Element and text position data
☆ ☆ ☆ ☆ ☆ ☆ ☆

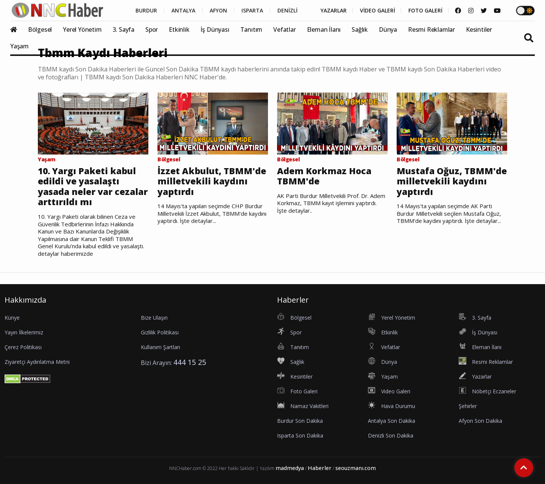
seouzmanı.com (355, 468)
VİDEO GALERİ (377, 10)
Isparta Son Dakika (300, 435)
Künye (12, 317)
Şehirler (468, 406)
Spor (151, 29)
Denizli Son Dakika (390, 435)
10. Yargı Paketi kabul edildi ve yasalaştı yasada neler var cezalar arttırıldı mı (93, 186)
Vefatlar (284, 29)
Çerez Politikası (23, 347)
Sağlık (360, 29)
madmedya (290, 468)
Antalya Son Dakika (391, 420)
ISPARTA (252, 10)
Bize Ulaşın (154, 317)
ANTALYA (183, 10)
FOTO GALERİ (425, 10)
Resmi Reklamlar (431, 29)
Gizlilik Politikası (160, 332)
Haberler (320, 468)
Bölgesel (40, 29)
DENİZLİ (287, 10)
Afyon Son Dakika (480, 420)
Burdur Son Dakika (300, 420)
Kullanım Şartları (160, 347)
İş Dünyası (215, 29)
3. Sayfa (123, 29)
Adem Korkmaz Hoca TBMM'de (324, 176)
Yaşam (19, 46)
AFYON (218, 10)
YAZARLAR (334, 10)
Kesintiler (479, 29)
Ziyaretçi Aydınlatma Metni (37, 361)
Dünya (388, 29)
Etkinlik (179, 29)
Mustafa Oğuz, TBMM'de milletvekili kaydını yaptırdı (452, 181)
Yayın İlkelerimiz (24, 332)
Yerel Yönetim (82, 29)
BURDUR (146, 10)
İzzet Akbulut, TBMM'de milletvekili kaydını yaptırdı (211, 181)
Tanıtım (251, 29)
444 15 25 (189, 362)
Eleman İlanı (324, 29)
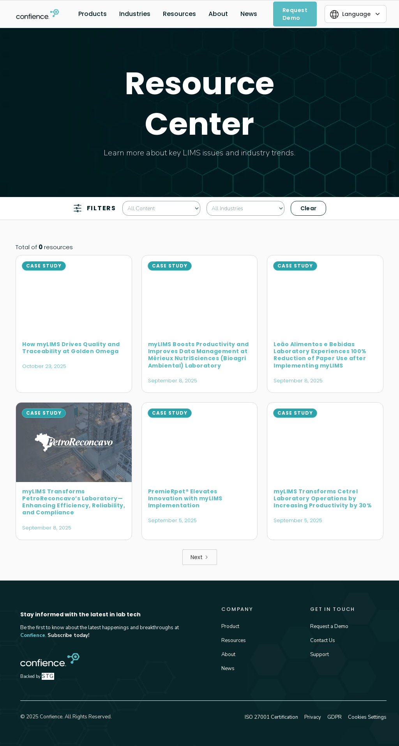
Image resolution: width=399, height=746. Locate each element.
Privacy (312, 717)
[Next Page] (199, 557)
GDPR (334, 717)
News (248, 13)
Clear (308, 208)
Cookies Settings (367, 717)
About (218, 13)
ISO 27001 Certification (271, 717)
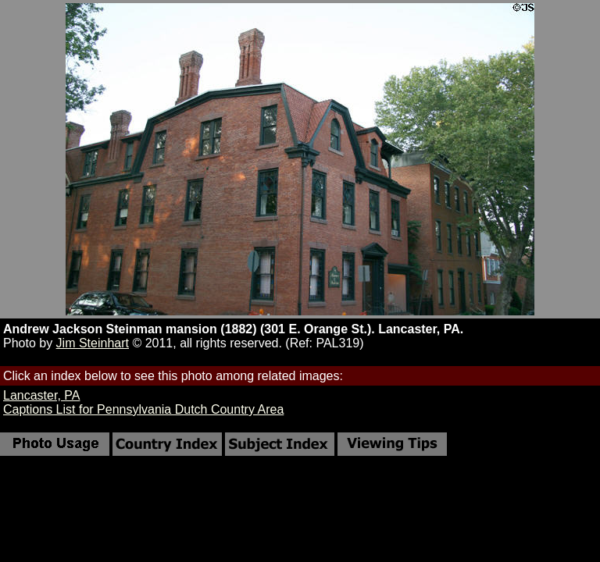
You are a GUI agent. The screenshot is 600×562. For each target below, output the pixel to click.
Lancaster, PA (41, 395)
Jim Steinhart (92, 343)
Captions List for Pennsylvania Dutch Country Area (143, 409)
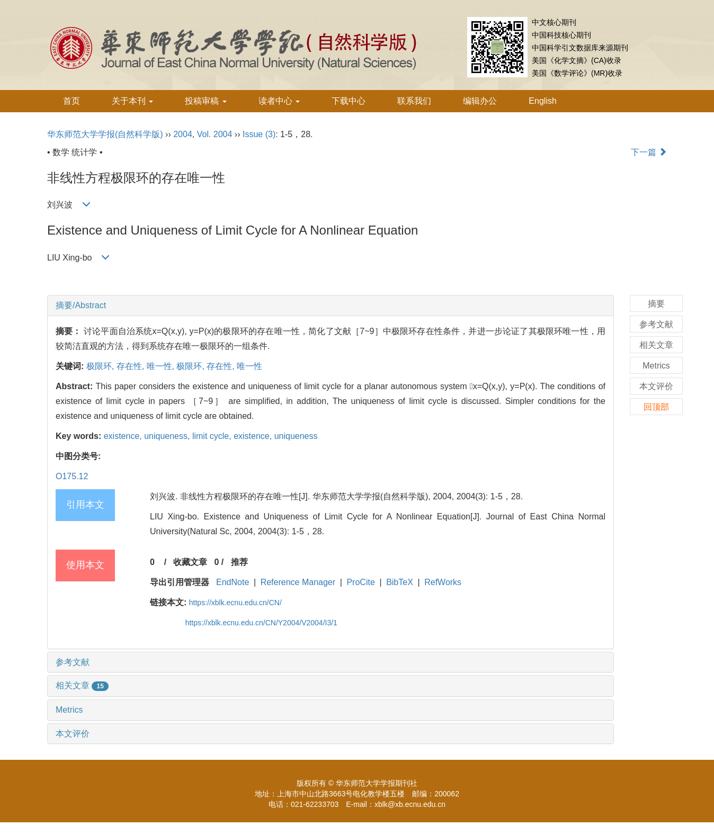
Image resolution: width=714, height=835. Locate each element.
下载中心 (348, 100)
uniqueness (296, 436)
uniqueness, (168, 436)
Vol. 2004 (215, 134)
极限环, (101, 366)
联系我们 (414, 100)
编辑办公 (480, 100)
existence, (124, 436)
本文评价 (73, 733)
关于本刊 (132, 100)
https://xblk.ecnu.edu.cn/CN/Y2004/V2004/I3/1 (261, 622)
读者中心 (279, 100)
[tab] (330, 305)
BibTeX (399, 582)
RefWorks (442, 582)
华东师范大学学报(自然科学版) (105, 134)
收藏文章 (190, 562)
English (542, 100)
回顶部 (656, 406)
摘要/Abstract (81, 305)
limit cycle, (213, 436)
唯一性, (162, 366)
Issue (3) (259, 134)
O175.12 (72, 476)
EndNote (232, 582)
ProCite (360, 582)
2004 (182, 134)
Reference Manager (298, 582)
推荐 (239, 562)
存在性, (132, 366)
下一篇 (649, 152)
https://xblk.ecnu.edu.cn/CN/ (235, 602)
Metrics (69, 709)
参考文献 (73, 662)
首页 (71, 100)
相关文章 (82, 685)
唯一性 (249, 366)
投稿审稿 (205, 100)
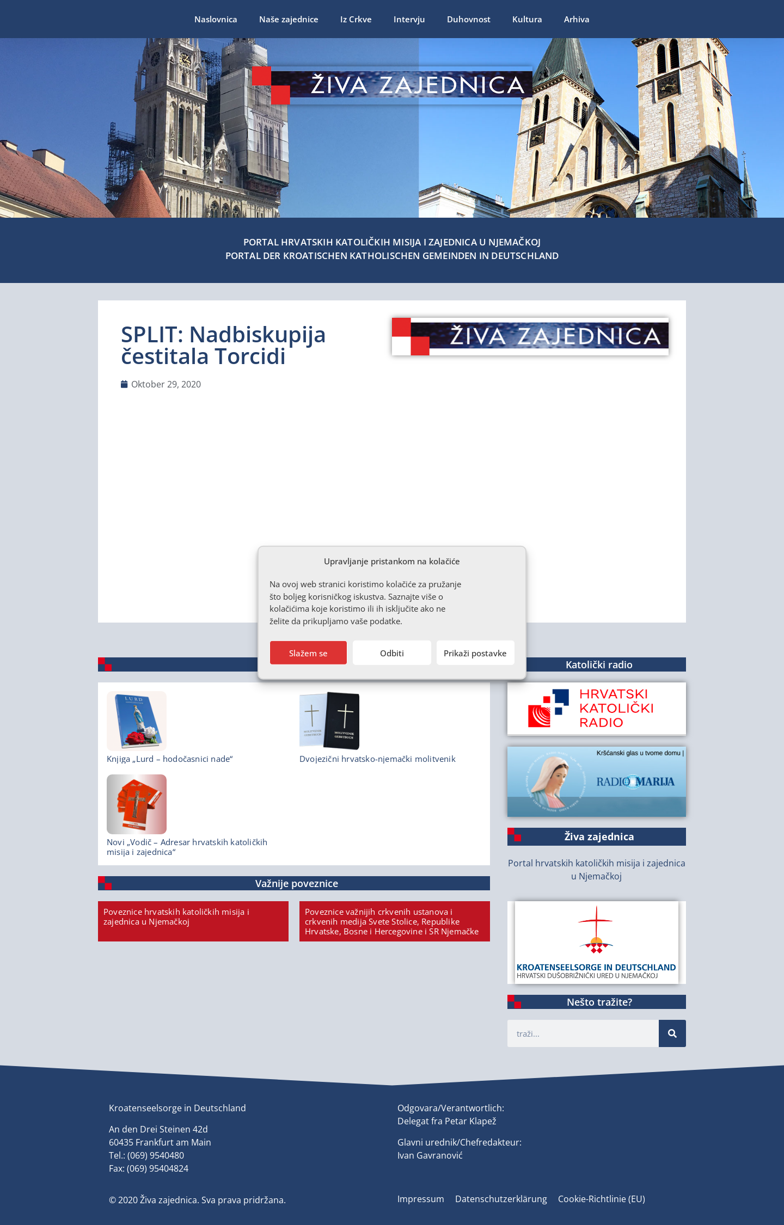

☆ ☆ ☆ ☆ ☆ ☆ ☆

▶ _WHAT TO DO_:
Convert all of the data above into a JSON list of strings, one string per line, with blank lines omitted. Leave the pictures out of the result.

▶ _ANSWER_:
[
  "seouzmanı.com (355, 468)",
  "VİDEO GALERİ (377, 10)",
  "Isparta Son Dakika (300, 435)",
  "Künye (12, 317)",
  "Şehirler (468, 406)",
  "Spor (151, 29)",
  "Denizli Son Dakika (390, 435)",
  "10. Yargı Paketi kabul edildi ve yasalaştı yasada neler var cezalar arttırıldı mı (93, 186)",
  "Vefatlar (284, 29)",
  "Çerez Politikası (23, 347)",
  "Sağlık (360, 29)",
  "madmedya (290, 468)",
  "Antalya Son Dakika (391, 420)",
  "ISPARTA (252, 10)",
  "Bize Ulaşın (154, 317)",
  "ANTALYA (183, 10)",
  "FOTO GALERİ (425, 10)",
  "Resmi Reklamlar (431, 29)",
  "Gizlilik Politikası (160, 332)",
  "Haberler (320, 468)",
  "Bölgesel (40, 29)",
  "DENİZLİ (287, 10)",
  "Afyon Son Dakika (480, 420)",
  "Burdur Son Dakika (300, 420)",
  "Kullanım Şartları (160, 347)",
  "İş Dünyası (215, 29)",
  "3. Sayfa (123, 29)",
  "Adem Korkmaz Hoca TBMM'de (324, 176)",
  "Yaşam (19, 46)",
  "AFYON (218, 10)",
  "YAZARLAR (334, 10)",
  "Kesintiler (479, 29)",
  "Ziyaretçi Aydınlatma Metni (37, 361)",
  "Dünya (388, 29)",
  "Etkinlik (179, 29)",
  "Mustafa Oğuz, TBMM'de milletvekili kaydını yaptırdı (452, 181)",
  "Yayın İlkelerimiz (24, 332)",
  "Yerel Yönetim (82, 29)",
  "BURDUR (146, 10)",
  "İzzet Akbulut, TBMM'de milletvekili kaydını yaptırdı (211, 181)",
  "Tanıtım (251, 29)",
  "444 15 25 (189, 362)",
  "Eleman İlanı (324, 29)",
  "Image resolution: width=399, height=746. Locate each element.",
  "Privacy (312, 717)",
  "[Next Page] (199, 557)",
  "GDPR (334, 717)",
  "News (248, 13)",
  "Clear (308, 208)",
  "Cookies Settings (367, 717)",
  "About (218, 13)",
  "ISO 27001 Certification (271, 717)",
  "You are a GUI agent. The screenshot is 600×562. For each target below, output the pixel to click.",
  "Lancaster, PA (41, 395)",
  "Jim Steinhart (92, 343)",
  "Captions List for Pennsylvania Dutch Country Area (143, 409)",
  "Image resolution: width=714, height=835. Locate each element.",
  "下载中心 (348, 100)",
  "uniqueness (296, 436)",
  "uniqueness, (168, 436)",
  "Vol. 2004 (215, 134)",
  "极限环, (101, 366)",
  "联系我们 (414, 100)",
  "编辑办公 (480, 100)",
  "existence, (124, 436)",
  "本文评价 (73, 733)",
  "关于本刊 (132, 100)",
  "https://xblk.ecnu.edu.cn/CN/Y2004/V2004/I3/1 (261, 622)",
  "读者中心 (279, 100)",
  "[tab] (330, 305)",
  "BibTeX (399, 582)",
  "RefWorks (442, 582)",
  "华东师范大学学报(自然科学版) (105, 134)",
  "收藏文章 (190, 562)",
  "English (542, 100)",
  "回顶部 (656, 406)",
  "摘要/Abstract (81, 305)",
  "limit cycle, (213, 436)",
  "唯一性, (162, 366)",
  "Issue (3) (259, 134)",
  "O175.12 (72, 476)",
  "EndNote (232, 582)",
  "ProCite (360, 582)",
  "2004 (182, 134)",
  "Reference Manager (298, 582)",
  "推荐 (239, 562)",
  "存在性, (132, 366)",
  "下一篇 (649, 152)",
  "https://xblk.ecnu.edu.cn/CN/ (235, 602)",
  "Metrics (69, 709)",
  "参考文献 (73, 662)",
  "首页 (71, 100)",
  "相关文章 (82, 685)",
  "唯一性 (249, 366)",
  "投稿审稿 (205, 100)"
]